Dans un système économique réellement vertueux, les territoires ultramarins n’auraient pas été durablement assignés au rôle de marchés captifs, simples comptoirs d’écoulement des productions métropolitaines et européennes.
Mais cette situation ne relève pas d’un déterminisme abstrait : elle est le produit de choix politiques cumulés, opérés à la fois par l’État et par le laissez-faire d’ organes de gouvernance locale en charge du développement économique.
La responsabilité ne saurait donc être exclusivement imputée à Paris.
Les collectivités territoriales, les agences de développement, les autorités organisatrices de l’économie locale ont, elles aussi, accepté, accompagné ou reconduit un modèle fondé sur l’importation, la distribution et la dépendance, plutôt que sur la structuration d’une production endogène durable.

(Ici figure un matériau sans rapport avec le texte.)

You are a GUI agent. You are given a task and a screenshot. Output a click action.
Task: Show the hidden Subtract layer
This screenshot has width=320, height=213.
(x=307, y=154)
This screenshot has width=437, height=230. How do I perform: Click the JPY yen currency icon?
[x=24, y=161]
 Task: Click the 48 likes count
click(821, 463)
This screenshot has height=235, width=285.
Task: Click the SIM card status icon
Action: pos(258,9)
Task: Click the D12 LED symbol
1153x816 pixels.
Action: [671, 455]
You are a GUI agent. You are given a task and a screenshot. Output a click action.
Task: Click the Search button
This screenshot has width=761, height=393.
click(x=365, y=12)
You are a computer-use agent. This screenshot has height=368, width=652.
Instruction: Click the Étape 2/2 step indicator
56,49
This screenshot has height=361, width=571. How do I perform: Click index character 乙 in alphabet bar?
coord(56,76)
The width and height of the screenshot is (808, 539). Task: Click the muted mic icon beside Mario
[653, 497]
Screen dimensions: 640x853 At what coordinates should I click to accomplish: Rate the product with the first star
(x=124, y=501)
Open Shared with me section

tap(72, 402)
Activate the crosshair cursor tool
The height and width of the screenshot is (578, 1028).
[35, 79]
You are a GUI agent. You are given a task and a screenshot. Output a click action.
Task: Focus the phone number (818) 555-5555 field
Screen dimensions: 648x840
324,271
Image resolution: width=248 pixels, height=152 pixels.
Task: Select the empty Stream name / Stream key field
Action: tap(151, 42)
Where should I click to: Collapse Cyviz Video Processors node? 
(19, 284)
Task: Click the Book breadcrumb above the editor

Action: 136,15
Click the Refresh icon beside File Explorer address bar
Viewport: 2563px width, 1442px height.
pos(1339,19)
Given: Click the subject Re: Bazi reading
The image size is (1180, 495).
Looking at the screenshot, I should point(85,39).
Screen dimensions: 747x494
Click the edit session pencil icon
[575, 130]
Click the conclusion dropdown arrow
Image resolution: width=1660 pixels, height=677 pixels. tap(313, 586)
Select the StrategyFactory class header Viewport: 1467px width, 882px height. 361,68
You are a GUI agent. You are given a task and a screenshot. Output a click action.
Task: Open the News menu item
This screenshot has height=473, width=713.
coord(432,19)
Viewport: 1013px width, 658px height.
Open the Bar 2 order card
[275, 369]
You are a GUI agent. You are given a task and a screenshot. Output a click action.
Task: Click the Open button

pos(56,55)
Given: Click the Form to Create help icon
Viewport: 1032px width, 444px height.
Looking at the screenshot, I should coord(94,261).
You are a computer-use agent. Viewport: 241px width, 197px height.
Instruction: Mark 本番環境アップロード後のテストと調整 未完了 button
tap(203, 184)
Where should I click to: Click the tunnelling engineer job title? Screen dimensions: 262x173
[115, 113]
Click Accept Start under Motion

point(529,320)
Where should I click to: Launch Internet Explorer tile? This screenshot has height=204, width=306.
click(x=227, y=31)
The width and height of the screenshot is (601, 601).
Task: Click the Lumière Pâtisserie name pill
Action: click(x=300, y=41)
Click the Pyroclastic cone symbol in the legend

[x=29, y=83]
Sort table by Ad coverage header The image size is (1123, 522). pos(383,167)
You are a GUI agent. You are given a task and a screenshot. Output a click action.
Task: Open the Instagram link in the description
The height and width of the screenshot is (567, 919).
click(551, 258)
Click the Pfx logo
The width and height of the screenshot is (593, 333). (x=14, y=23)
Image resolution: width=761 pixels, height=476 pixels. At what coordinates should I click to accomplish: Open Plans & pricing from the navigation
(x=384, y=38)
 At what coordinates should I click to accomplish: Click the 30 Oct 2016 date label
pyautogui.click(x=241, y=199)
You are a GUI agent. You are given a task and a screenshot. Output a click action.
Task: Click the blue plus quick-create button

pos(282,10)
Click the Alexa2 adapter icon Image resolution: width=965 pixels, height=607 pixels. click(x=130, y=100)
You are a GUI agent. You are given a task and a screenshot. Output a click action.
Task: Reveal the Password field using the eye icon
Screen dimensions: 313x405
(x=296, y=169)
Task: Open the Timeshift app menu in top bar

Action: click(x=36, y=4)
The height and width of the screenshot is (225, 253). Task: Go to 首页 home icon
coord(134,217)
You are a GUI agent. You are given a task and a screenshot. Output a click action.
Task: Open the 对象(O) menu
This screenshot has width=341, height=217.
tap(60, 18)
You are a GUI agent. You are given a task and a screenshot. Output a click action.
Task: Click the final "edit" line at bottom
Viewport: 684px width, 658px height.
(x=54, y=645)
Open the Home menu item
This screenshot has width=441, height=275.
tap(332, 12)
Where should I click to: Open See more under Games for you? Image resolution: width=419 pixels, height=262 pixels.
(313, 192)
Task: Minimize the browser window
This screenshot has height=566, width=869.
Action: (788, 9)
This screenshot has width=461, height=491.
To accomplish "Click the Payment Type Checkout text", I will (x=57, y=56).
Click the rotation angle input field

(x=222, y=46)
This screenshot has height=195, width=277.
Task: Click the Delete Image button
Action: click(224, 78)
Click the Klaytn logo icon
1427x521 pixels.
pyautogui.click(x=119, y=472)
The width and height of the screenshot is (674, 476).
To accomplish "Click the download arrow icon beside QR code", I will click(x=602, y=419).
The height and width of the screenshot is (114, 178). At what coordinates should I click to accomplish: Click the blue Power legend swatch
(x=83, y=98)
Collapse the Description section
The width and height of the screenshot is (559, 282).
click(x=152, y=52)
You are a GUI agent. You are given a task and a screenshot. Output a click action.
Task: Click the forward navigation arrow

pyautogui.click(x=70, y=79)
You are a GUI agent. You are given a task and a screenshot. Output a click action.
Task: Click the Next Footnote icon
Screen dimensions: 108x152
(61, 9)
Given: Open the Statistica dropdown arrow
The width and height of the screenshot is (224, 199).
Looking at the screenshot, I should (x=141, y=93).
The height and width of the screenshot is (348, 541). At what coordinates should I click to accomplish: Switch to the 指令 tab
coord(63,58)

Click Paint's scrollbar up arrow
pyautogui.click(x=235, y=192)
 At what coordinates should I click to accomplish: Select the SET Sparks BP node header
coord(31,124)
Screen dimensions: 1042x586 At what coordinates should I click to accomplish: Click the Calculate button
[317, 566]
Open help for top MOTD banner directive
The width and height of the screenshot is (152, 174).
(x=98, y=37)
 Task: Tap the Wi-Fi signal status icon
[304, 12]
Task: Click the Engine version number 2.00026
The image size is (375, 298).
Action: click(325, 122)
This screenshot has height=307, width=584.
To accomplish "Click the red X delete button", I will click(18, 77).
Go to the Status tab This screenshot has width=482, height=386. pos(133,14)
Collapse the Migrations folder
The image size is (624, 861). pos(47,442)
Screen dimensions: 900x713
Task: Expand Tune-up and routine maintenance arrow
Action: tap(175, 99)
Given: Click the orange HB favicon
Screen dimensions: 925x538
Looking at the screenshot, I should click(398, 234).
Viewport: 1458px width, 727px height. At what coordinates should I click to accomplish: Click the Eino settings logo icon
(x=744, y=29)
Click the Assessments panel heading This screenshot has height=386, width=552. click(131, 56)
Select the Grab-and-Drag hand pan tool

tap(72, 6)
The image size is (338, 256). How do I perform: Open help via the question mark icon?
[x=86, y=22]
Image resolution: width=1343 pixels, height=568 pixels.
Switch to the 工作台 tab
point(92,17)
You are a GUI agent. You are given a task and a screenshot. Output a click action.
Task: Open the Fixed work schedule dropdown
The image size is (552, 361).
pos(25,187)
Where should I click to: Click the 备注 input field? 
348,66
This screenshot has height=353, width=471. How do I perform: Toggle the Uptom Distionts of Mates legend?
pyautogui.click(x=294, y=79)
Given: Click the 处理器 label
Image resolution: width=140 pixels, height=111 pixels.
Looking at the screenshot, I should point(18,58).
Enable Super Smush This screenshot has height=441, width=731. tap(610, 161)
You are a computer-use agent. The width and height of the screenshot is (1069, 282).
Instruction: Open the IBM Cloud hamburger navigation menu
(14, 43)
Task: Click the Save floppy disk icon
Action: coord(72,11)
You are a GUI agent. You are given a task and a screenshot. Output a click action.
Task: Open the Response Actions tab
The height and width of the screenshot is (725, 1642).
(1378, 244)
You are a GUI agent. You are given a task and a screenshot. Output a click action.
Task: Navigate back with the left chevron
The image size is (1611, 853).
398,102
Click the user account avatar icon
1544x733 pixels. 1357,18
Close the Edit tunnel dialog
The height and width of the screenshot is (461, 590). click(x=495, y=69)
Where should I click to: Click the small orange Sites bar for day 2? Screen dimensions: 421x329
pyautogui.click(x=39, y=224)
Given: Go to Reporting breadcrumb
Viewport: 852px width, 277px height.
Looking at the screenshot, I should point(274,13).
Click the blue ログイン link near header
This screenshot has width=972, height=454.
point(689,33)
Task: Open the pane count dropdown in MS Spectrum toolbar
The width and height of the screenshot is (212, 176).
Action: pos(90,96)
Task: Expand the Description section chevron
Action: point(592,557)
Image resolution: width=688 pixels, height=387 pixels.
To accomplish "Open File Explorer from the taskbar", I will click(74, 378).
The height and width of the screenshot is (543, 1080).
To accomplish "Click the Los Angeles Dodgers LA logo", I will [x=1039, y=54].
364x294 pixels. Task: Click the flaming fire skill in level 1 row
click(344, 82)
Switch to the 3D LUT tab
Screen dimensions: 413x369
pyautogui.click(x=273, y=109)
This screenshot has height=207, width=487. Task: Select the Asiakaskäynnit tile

Il convient dès lors de déplacer le débat.
La question n’est pas de savoir si le groupe Bernard Hayot – pour citer cet exemple totémique – n’aurait pas connu un tel développement sans ce cadre économique. Une telle formulation est réductrice. Le savoir-faire du groupe GBH – en matière de logistique, de financement, d’ingénierie commerciale et de gestion – aurait été orienté vers d’autres priorités si le cadre public était rationnel.
Dans un environnement fiscal, social et réglementaire favorable à la production locale, ce savoir-faire aurait servi la structuration de la petite et moyenne agriculture, l’émergence d’une industrie agroalimentaire locale, la consolidation de filières de transformation et, plus largement, un développement économique endogène.
Dans un système capitaliste, le rôle des groupes économiques n’est pas de créer les conditions du développement.
ils s’y adaptent. Si les conditions fiscales, sociales et économiques avaient été clairement orientées vers l’expansion du tourisme productif, de l’industrie locale ou de l’économie de transformation, de l’autonomie alimentaire, il ne fait aucun doute que les capitaux et les bénéfices du groupe auraient été prioritairement affectés à ces secteurs. L’investissement suit toujours les signaux publics.
Dès lors, l’argument selon lequel la puissance du groupe Bernard Hayot dépendrait essentiellement de la relation économique spécifique entre la France et son Outre-mer ne résiste pas à l’analyse comparative.
Le groupe est présent dans des pays où l’économique ne dépend pas d’une métropole tutélaire, où les modèles de développement sont très différents. Sa réussite tient d’abord à sa capacité d’adaptation aux cadres économiques existants, non à une rente coloniale mécaniquement reproduite.
Les groupes économiques dominants n’ont donc pas entrepris de confisquer l’économie ultramarine.
Ils ont prospéré dans un cadre que l’État et les gouvernances locales ont conjointement rendu possible. Ce sont ces autorités qui ont privilégié la distribution plutôt que la production, la consommation importée plutôt que l’investissement productif, et la stabilité immédiate plutôt que la transformation structurelle.
Le véritable enjeu n’est pas de désigner des entreprises comme boucs émissaires, mais d’interroger frontalement la responsabilité politique. Ce ne sont pas les entreprises qui définissent la politique de concurrence, qui orientent la fiscalité ou qui décident des filières stratégiques. Cette responsabilité incombe à l’État et aux collectivités.
Le scandale n’est pas que certains groupes aient su tirer parti du système. Le scandale est que, faute de vision et de courage politique, ce système n’ait jamais été conçu pour orienter ces capacités économiques vers un projet collectif de développement endogène.
De par le monde des petits territoires insulaires frappés par des handicaps parfois pires que les nôtres ont vaincu les obstacles que pour nous, ont dit insurmontables.